OpenAI – Sora 2 as world simulator
OpenAI’s video model Sora 2 aims to generate physically more consistent and controllable simulations. It is not yet a real world model, but a proto-system that brings together time, movement, and cause and effect. This creates a synthetic training space for robot AI – the virtual sandbox before real engines start up.
Why it’s all so difficult
A world model must simultaneously
- see (3D perception),
- remember (update states),
- understand (link semantics and physics),
- plan (actions in space),
- and learn (from mistakes and feedback).
This integration is more complex than anything LLMs have ever had to do. Language is linear. The world is multidimensional. This makes world models the most complex AI systems ever trained – with an exponential demand for sensors, data, and computing power.
Humanoids need world models – and vice versa
The relationship is symbiotic: humanoids provide the data, world models provide the intelligence. Only through constant feedback from real sensors – camera, depth, force, movement – are the data streams created from which AI learns to think spatially.
Conversely, world models give robots the ability to deal with uncertainty, change, and context. The humanoids of tomorrow will have to learn all these skills gradually. This cannot be achieved by a single provider working through use case after use case on their own. Learning about the world itself must be scaled up.
Where we stand today – and the NEURA shortcut
After decades of pure laboratory research, it has become clear that the bottleneck in humanoid robotics is knowledge – and this knowledge does not come from videos, but from real-world processes. This is exactly where NEURA comes in – and differs from Tesla, Google, OpenAI, or 1X.
While Big Tech relies on large, generalist models, NEURA pursues a domain-oriented, data-driven platform approach.
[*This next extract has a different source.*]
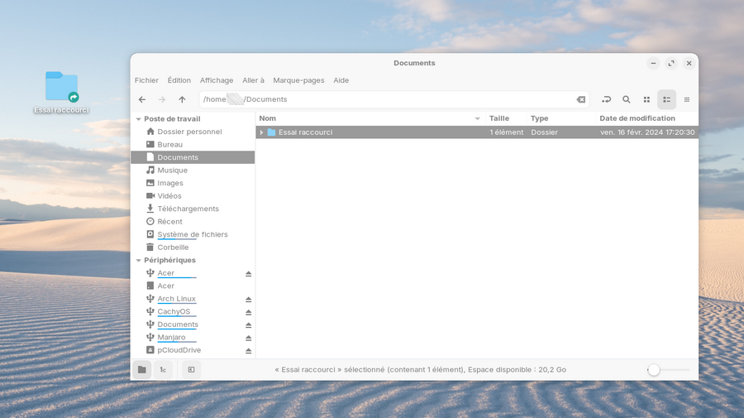Adjust the zoom slider in status bar

click(654, 370)
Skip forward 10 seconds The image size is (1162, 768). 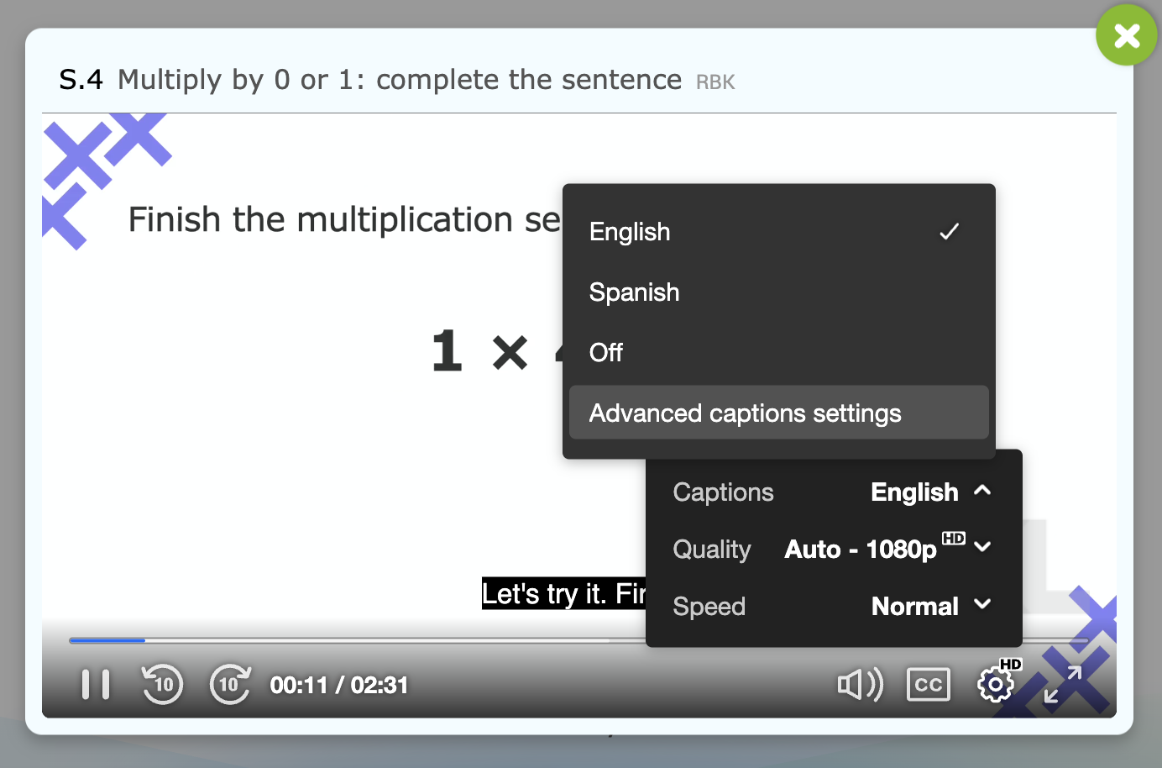click(x=229, y=685)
Instead of universal generalists, NEURA builds specialized workers for clearly defined fields of application, always in collaboration with partners who are specialists in their respective domains. Over the next few months, models will be developed for manufacturing & assembly, logistics & intralogistics, quality control, cleaning & facilities, hospital & laboratory logistics, and service & hospitality.
At NEURA Gyms, 4NE1 learns in real-world scenarios: workpieces, conveyor technology, pallets, hospital equipment, people. Not simulated – real physics in real time. This creates data sets from states, actions, errors, and corrections – exactly what today’s world models are missing.
The plan: in Neuraverse, these abilities are stored and shared as skills. A cleaning pipeline from Stuttgart becomes a module for Zurich or Tokyo, assembly processes become reusable building blocks. Massive scaling via partners makes it possible to find out more quickly which use cases already work in practice and where it is better to wait for more advanced world models.
This is certainly a good plan for making use of the time that Fei-Fei Li, LeCun, and OpenAI need to advance their generic world models.
The road ahead
The future of humanoid robotics will not be decided in the showroom, but rather in the interplay between understanding of the world, data, and industrial reality. The bodies are ready. The brains are emerging. Specific applications are already becoming reality, for example at Neura with its data-centric ecosystem.
We need world models for universal humanoids. Universal humanoids will only become productive when they think spatially, not just act motorically. And they will only become safe when they understand causality, not just execute movements.
We are now where we were with smartphones in 2005 or with the cloud in 2008: the architecture is emerging – now it’s time to decide who will build the operating system of the next decade. The bodies of the humanoids have already been developed. Now the industry is building their brains.